__問題 A__. 芳香剤容器の文章を二文で要約せよ。
__問題 B__. 芳香剤容器の文章によれば、芳香剤の放散能力を所望の程度に設定しやすいのはなぜか。一、二文で説明せよ。
__問題 C__. 芳香剤容器の文章の最後の文に続けて、その先を書け。

__提示文__.
■ ■ ■ ■ ■ ■ ■

説明

芳香剤容器

【課題】 本発明は、収納容器体のケース体への装着により、収納容器体の密封を解除して芳香剤の放散を可能とすることにより、密閉強度の高い収納容器体を、シール機能部分をゴミにすることなく、簡単に開封することを目的とする。
【解決手段】 芳香剤を収納している収納容器体1の開口部を密閉するシート蓋13を、浸透シート14とシール膜15との積層構造とし、収納容器体1のケース体22への着脱自在な装着により、シール膜15を破断して破断孔16を開設し、この破断孔16に露出した浸透シート14に、収納容器体1に設けた浸透芯9を通して供給された芳香剤を、気散シート17に浸透させて放散する。この気散シート17は、収納容器体1の開口部に制約されることなく、その大きさを自由に設定することができるので、芳香剤の放散能力を所望程度に設定することが容易となる。

【発明の詳細な説明】
【技術分野】
【0001】
本発明は、液状の芳香剤を収納した収納容器体と、この収納容器体を、収納した芳香剤を放散可能な状態で安定して保持するケース体とから成る芳香剤容器に関するものである。

■ ■ ■ ■ ■ ■ ■

__元データ__.

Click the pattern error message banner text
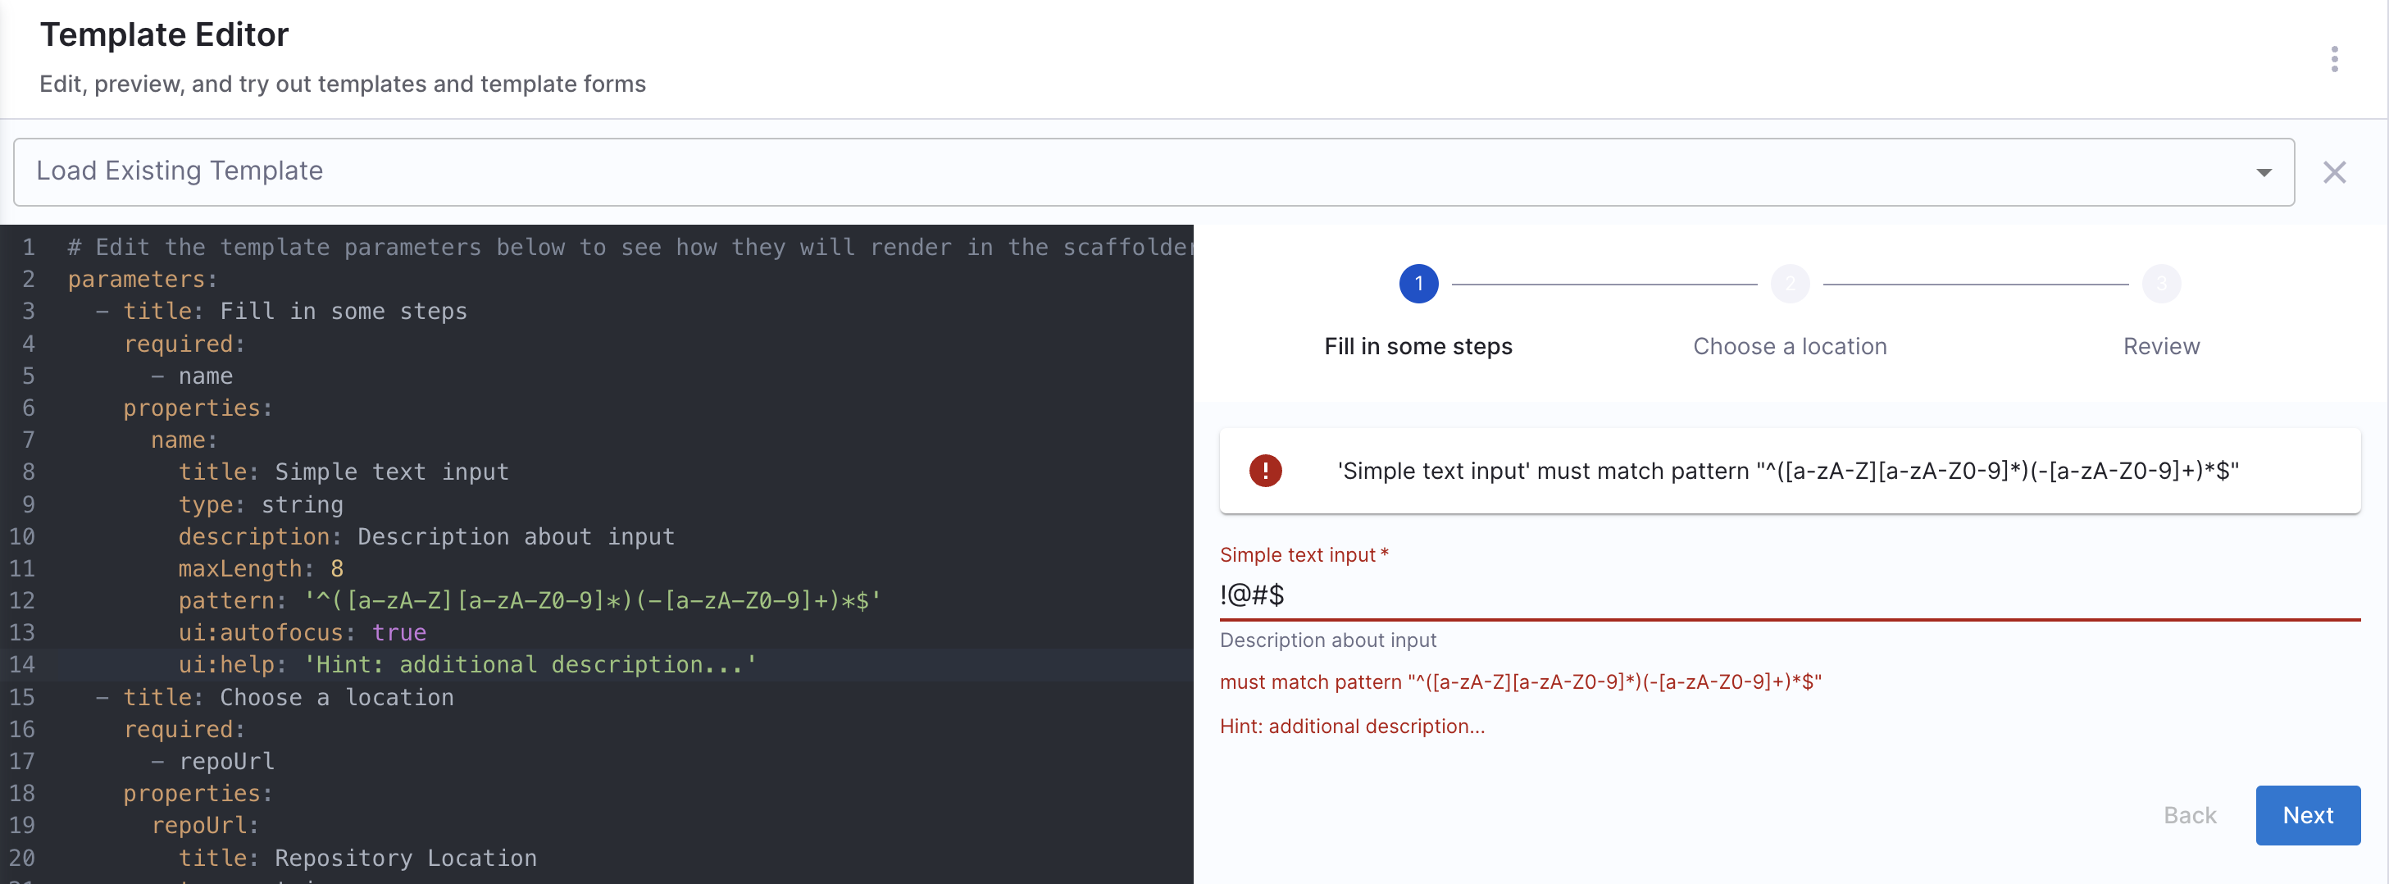pos(1786,471)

■ ■ ■ ■ ■ ■ ■

__解答例 A__. この発明は、液状の芳香剤を収納した収納容器体と、それを芳香剤が放散可能な状態で安定して保持するケース体とから成る芳香剤容器に関する。収納容器体をケース体に装着するとシール膜が破断して破断孔が開き、浸透芯を通して供給された芳香剤が浸透シートから気散シートに浸透して放散される。

__解答例 B__. 気散シートは収納容器体の開口部に制約されず、その大きさを自由に設定できるからである。そのため、放散能力を望む程度に合わせやすい。

__解答例 C__.
【背景技術】
【0002】
従来、消臭剤を含めた液状の芳香剤を放散する芳香剤容器としては、液状の芳香剤を密に収納保持する収納容器体と、この収納容器体を一定姿勢で組付け保持すると共に、芳香剤を適正に放散できる状態に維持するケース体とから構成されたものが多用されている。例えば、特許文献1に記載された芳香剤容器は、収納容器体に、気化した芳香剤を通過放散させるための放散孔を開設しオーバーキャップと、収納容器体を安定して起立姿勢に保持する台座とからなるケース体を組付けて構成し、収納容器体が使用済みとなったならば、取外したケース体を、新たな収納容器体に組み替えして芳香剤容器を構成することができる。
【先行技術文献】
【特許文献】
【0003】
【特許文献1】特開2003−205986号公報
【発明の概要】
【発明が解決しようとする課題】
【0004】
しかしながら、上記した従来技術にあっては、新たな収納容器体をケース体に組付けようとするたびに、収納容器体を密閉している密封シールを剥がして、収納容器体を開封状態としなければならず、このため面倒な密封シールの剥ぎ取り操作を必要とすると共に、密封シールを適正にかつ簡単に剥ぎ取ることができる構成とすることが要求され、さらに剥ぎ取った密封シールがゴミとなって手元に残ってしまう、と云う問題があった。
【0005】
そこで、本発明は、上記した従来技術における問題点を解消すべく創案されたもので、収納容器体のケース体への装着により、収納容器体の密封を解除して芳香剤の放散を可能とすることを技術的課題とし、もって密閉強度の高い収納容器体を、シール機能部分をゴミにすることなく、簡単に開封することを目的とする。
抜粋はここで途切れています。